### [Task prompt]
Report the number of lines below in which the word "each" occurs. Nothing else is needed.

START Data for this exercise

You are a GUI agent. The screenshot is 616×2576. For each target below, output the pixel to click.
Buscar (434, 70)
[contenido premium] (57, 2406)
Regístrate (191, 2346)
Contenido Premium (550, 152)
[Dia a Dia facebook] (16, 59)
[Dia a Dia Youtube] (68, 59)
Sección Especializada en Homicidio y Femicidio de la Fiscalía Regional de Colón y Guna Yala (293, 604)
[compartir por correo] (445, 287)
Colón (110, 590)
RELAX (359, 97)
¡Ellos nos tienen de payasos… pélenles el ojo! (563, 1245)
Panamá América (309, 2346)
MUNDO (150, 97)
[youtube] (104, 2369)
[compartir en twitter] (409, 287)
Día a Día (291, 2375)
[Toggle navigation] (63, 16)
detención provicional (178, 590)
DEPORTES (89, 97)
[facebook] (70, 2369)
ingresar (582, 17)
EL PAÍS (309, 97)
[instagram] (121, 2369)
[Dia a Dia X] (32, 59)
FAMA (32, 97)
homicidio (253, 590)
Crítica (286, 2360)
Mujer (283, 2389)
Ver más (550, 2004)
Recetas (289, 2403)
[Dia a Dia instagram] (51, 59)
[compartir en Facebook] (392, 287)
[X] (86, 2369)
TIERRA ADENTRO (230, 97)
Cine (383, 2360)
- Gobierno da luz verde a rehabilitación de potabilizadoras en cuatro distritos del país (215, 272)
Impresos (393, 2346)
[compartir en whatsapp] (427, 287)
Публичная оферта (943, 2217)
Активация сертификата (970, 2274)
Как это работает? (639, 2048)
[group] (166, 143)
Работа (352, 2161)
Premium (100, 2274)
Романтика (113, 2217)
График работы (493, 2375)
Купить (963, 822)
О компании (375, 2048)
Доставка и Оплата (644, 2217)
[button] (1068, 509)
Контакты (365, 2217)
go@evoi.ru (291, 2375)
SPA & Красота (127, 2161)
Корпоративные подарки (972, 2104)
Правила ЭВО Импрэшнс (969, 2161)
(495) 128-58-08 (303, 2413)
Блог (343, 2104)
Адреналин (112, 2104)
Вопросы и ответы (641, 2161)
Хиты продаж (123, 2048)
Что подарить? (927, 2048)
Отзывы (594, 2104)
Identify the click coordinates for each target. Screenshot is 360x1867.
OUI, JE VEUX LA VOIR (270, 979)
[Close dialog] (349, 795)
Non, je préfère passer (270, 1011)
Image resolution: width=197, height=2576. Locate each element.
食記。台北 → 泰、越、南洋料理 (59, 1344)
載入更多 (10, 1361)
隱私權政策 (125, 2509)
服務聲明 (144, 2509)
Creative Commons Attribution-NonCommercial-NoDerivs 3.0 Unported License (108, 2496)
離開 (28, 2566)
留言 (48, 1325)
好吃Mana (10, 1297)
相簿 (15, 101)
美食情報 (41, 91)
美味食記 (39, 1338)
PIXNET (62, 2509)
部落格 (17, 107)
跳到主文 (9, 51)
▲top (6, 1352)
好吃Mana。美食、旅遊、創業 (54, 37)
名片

END Data for this exercise

### [Solved problem]
3